Sonnenstrahl
T. it.: Viva la vita. T. int.: Ray of Sunshine. Scen.: Pál Fejös, Adolf Lantz. F.: Adolf Schlasy, Adolf Weith. Mo.: Lothar Wolff. Scgf.: Heinz Fenchel, Emil Stepanek. Mu.: Sándor Szlatinay, Levine, Ferenc Farkas. Su.: Alfred Norkus. Int.: Annabella (Anna), Gustav Fröhlich (Hans), Paul Otto (il commissario di polizia), Hans Marr (il prete), Walter Brandt (l’esattore), Karl Forest (il capoufficio), Jaro Fürth (il proprietario del negozio), Norbert Rohringer (un giovane), Annie Rosar (affittacamere), Franz Schafheitlin (un medico del pronto soccorso). Prod.: Serge Otzoup-Filmproduktion der Tobis-Sascha. Pri. pro.: 25 agosto 1933 35mm. D.: 87’. Bn.
Film Notes
Sonnenstrahl is the European answer (or dialogue companion, given that the films were contemporary, so there can’t be any imitation) for Frank Borzage’s Depression-era films: romantic and unyielding. It starts with a trivial news item from the USA and England, as if boasting about ‘human interest’ (where there is none in reality) and then descends to the streets of Vienna and the unemployed. A poignant sequence – one of the many at that time about young people considering suicide – introduces the hero, Gustav Fröhlich (remembered as the lead of Metropolis), and then another poor soul, Annabella (the French actress who played the lead in Tavaszi zápor / Marie, a Hungarian Legend). The feeling that ‘life is beautiful’ is established by the confidence (and attachment to each other) of two people; sunshine becomes the literal ray of hope, despite the merciless dominance of the social machine, with empty illusions and circumstances that never seem to provide a way out but only lead to another trap.
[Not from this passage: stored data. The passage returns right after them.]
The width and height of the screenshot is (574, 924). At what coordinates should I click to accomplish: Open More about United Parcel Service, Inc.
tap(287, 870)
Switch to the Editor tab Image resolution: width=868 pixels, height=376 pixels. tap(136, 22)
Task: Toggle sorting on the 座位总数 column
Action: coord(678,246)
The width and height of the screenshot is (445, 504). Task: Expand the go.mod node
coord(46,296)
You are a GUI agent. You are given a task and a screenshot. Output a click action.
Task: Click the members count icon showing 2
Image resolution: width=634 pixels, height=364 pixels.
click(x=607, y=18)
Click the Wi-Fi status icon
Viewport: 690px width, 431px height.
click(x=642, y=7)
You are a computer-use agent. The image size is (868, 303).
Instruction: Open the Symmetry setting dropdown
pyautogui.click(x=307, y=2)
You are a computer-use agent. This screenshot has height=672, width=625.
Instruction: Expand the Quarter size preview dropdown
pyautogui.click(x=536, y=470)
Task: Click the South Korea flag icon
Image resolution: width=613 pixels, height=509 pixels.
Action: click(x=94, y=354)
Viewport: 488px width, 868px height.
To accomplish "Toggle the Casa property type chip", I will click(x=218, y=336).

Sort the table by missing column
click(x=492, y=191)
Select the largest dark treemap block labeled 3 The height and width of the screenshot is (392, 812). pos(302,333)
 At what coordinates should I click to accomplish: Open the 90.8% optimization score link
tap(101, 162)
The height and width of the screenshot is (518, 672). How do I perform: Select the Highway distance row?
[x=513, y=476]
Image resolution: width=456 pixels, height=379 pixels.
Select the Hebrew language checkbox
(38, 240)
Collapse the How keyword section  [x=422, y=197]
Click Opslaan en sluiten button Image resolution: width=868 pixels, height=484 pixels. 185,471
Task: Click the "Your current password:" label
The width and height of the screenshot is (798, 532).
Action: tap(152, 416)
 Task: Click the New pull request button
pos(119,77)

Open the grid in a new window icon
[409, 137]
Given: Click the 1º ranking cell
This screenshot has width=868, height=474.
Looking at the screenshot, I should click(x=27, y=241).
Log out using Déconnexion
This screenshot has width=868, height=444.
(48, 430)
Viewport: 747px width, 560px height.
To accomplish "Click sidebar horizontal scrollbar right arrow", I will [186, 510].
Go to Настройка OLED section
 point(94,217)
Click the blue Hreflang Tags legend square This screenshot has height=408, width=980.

Pál Fejös (1897-1963) was a truly international character: he made some 40 films – in his native Hungary, in France, Austria, the United States, Denmark, Sweden, Siam, Peru and Madagascar, from Hollywood super-productions (1927 to 1930) to anthropological documentaries. In his middle period and in the early 30s Fejös directed a set of films in Middle European countries: Tavaszi zápor and Ítél a Balaton (Judgment of Lake Balaton) in Hungary, Sonnenstrahl – known as Gardez le sourire – in Austria. These ballads are the tender center of Fejös’ oeuvre, and have established him among film historians – still only perhaps ‘a happy few’ – as one of cinema’s great poets, along with Murnau and Borzage.